With these words he turned away and walked slowly down to the tartane. A breeze had sprung up. He felt it on his wet neck and was grateful for the cool touch which recalled him to himself, to his old wandering self which had known no softness and no hesitation in the face of any risk offered by life.

As he stepped on board, the shower passed away. Michel, wet to the skin, was still in the very same attitude gazing up the slope. Citizen Scevola had drawn his knees up and was holding his head in his hands; whether because of rain or cold or for some other reason, his teeth were chattering audibly with a continuous and distressing rattle. Peyrol flung off his jacket, heavy with water, with a strange air as if it was of no more use to his mortal envelope, squared his broad shoulders and directed Michel in a deep, quiet voice to let go the lines holding the tartane to the shore. The faithful henchman was taken aback and required one of Peyrol's authoritative "Allez" to put him in motion. Meantime the rover cast off the tiller lines and laid his hand with an air of mastery on the stout piece of wood projecting horizontally from the rudder-head about the level of his hip. The voices and the movements of his companions caused Citizen Scevola to master the desperate trembling of his jaw. He wriggled a little in his bonds and the question that had been on his lips for a good many hours was uttered again.

"What are you going to do with me?"

"What do you think of a little promenade at sea?" Peyrol asked in a tone that was not unkindly.

Citizen Scevola, who had seemed totally and completely cast down and subdued, let out a most unexpected screech.

"Unbind me. Put me ashore."

Michel, busy forward, was moved to smile as though he had possessed a cultivated sense of incongruity. Peyrol remained serious.

"You shall be untied presently," he assured the blood-drinking patriot, who had been for so many years the reputed possessor not only of Escampobar, but of the Escampobar heiress that, living on appearances, he had almost come to believe in that ownership himself. No wonder he screeched at this rude awakening. Peyrol raised his voice: "Haul on the line, Michel."

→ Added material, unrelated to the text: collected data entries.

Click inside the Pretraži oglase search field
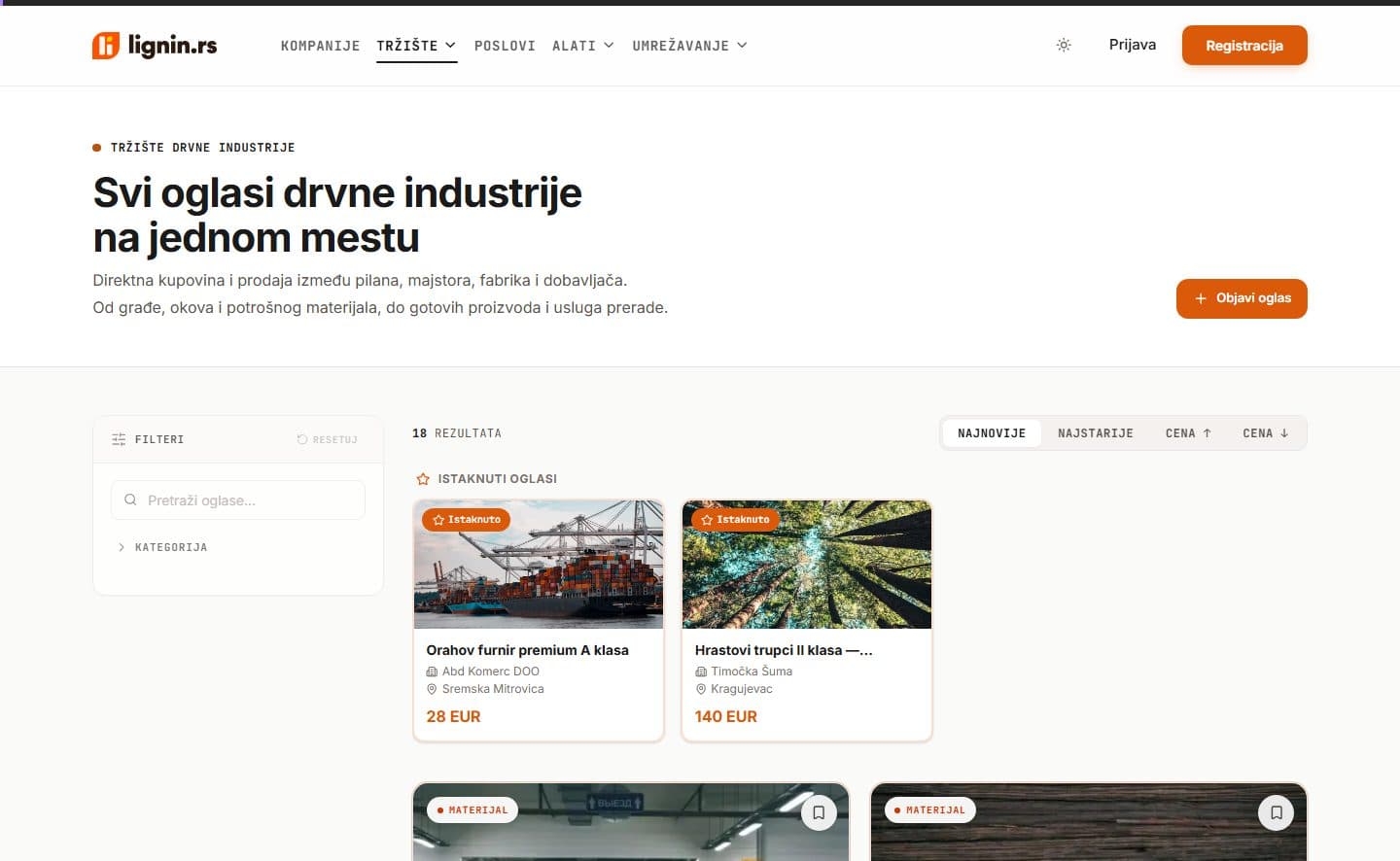click(x=238, y=500)
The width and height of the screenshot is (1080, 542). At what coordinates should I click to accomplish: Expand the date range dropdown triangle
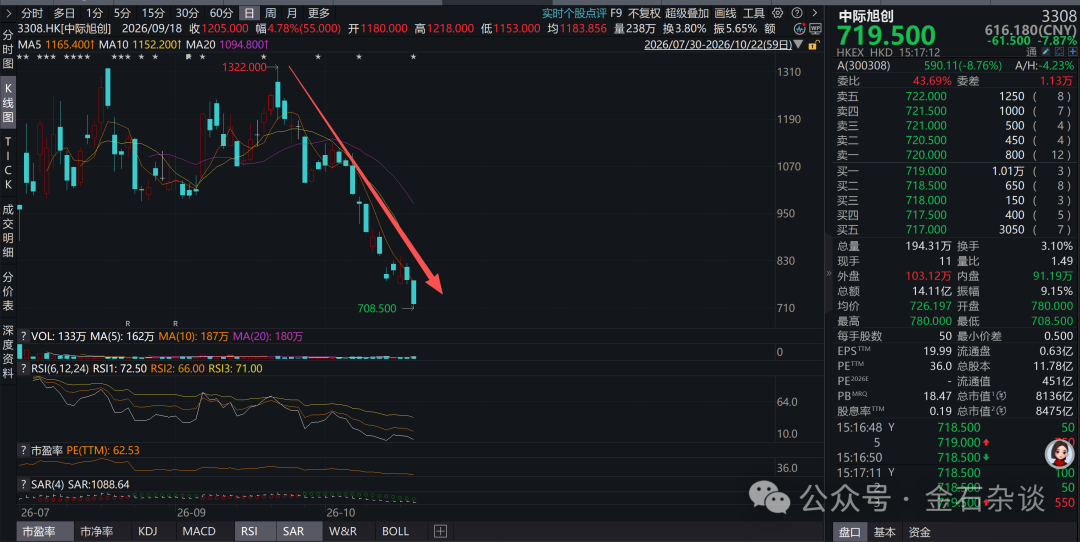(x=798, y=45)
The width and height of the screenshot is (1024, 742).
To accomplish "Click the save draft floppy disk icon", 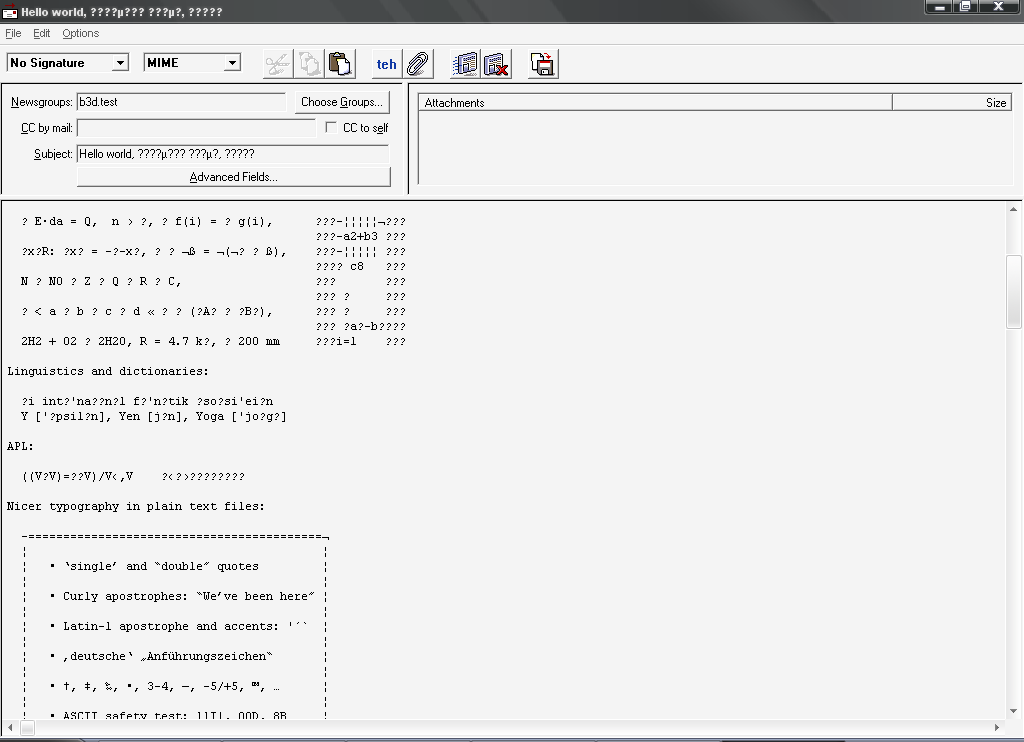I will pos(543,64).
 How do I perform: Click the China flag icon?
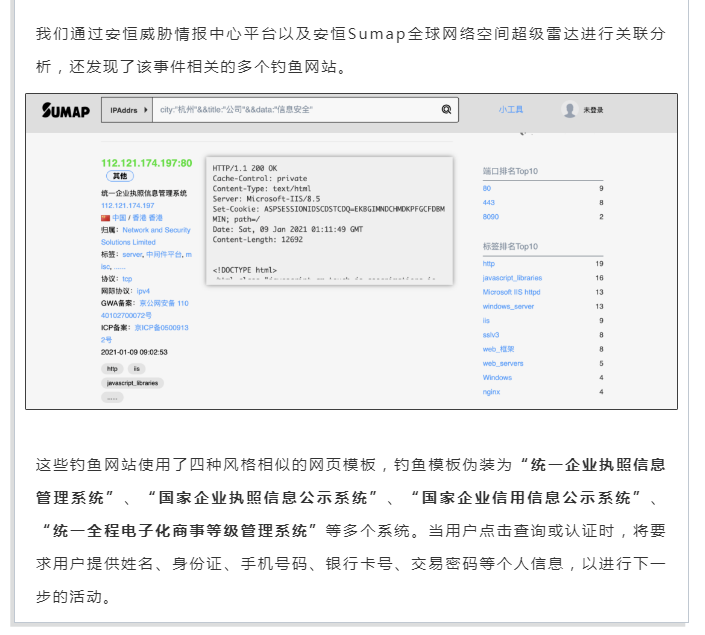pos(105,217)
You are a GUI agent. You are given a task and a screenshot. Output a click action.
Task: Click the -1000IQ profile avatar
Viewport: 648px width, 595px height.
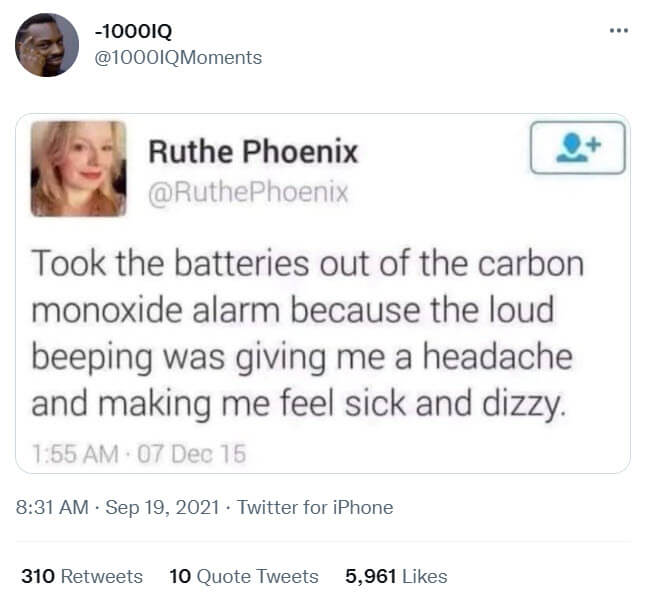click(47, 45)
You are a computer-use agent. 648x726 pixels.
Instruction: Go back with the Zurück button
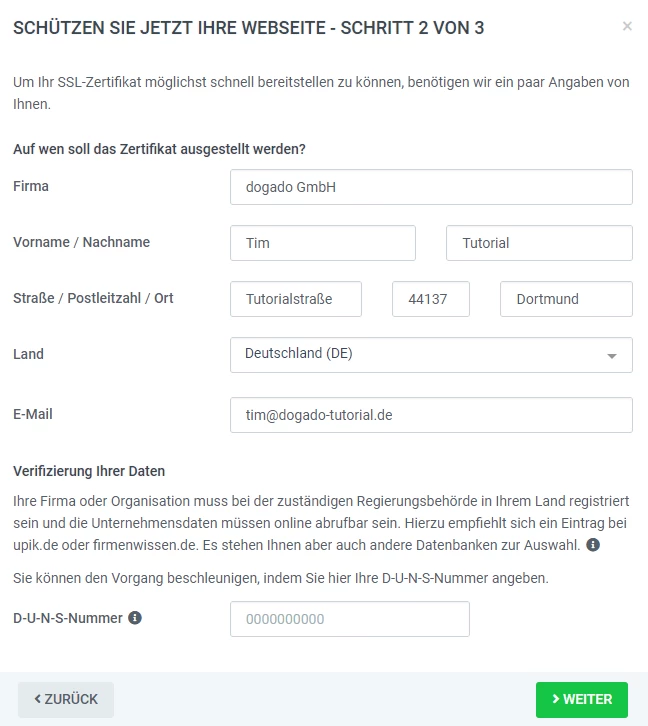click(x=66, y=699)
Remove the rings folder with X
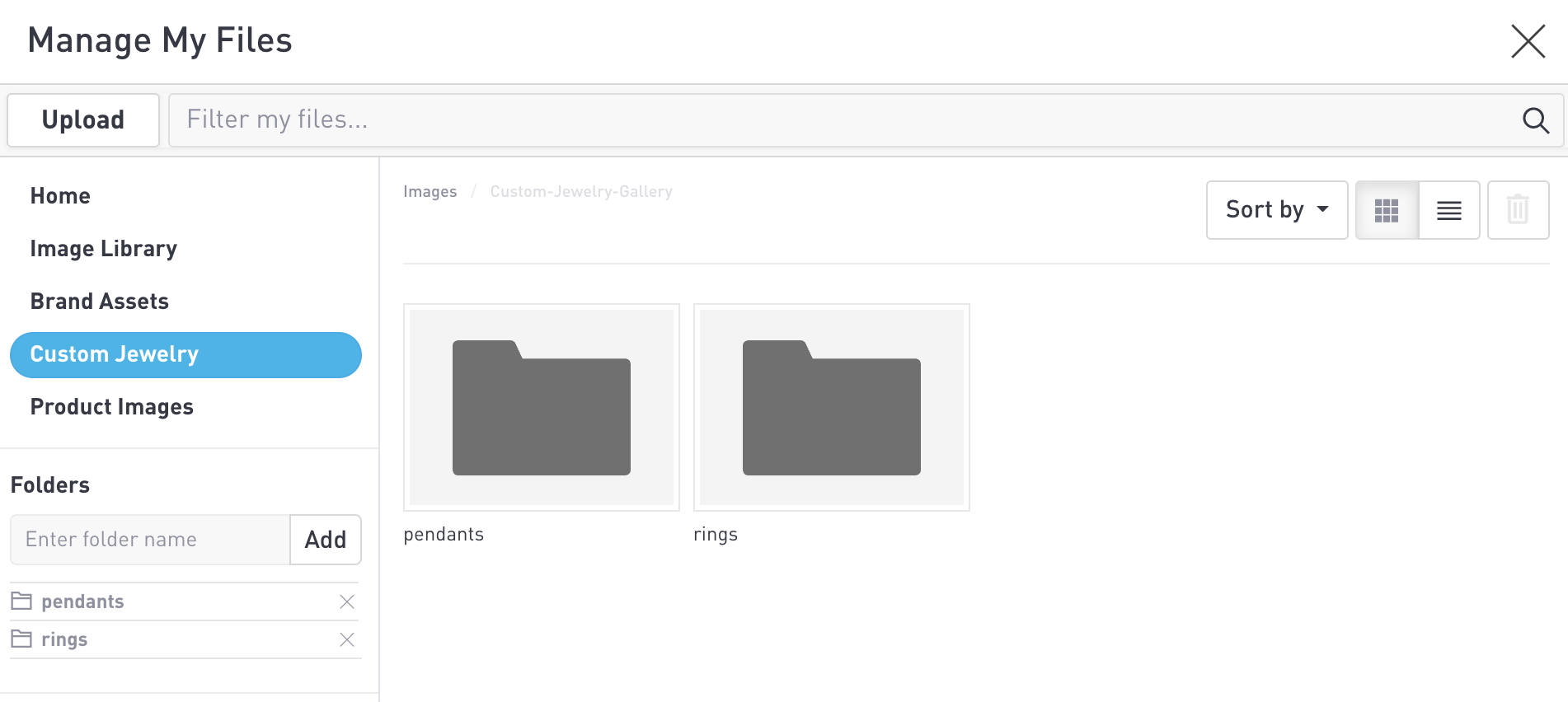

As, directly the ropes had been let go, the tartane had swung clear of the shore, the movement given her by Michel carried her towards the entrance by which the basin communicated with the cove. Peyrol attended to the helm, and in a moment, gliding through the narrow gap, the tartane carrying her way, shot out almost into the middle of the cove.

A little wind could be felt, running light wrinkles over the water, but outside the overshadowed sea was already speckled with white caps. Peyrol helped Michel to haul aft the sheets and then went back to the tiller. The pretty spick-and-span craft that had been lying idle for so long began to glide into the wide world. Michel gazed at the shore as if lost in admiration. Citizen Scevola's head had fallen on his knees while his nerveless hands clasped his legs loosely. He was the very image of dejection.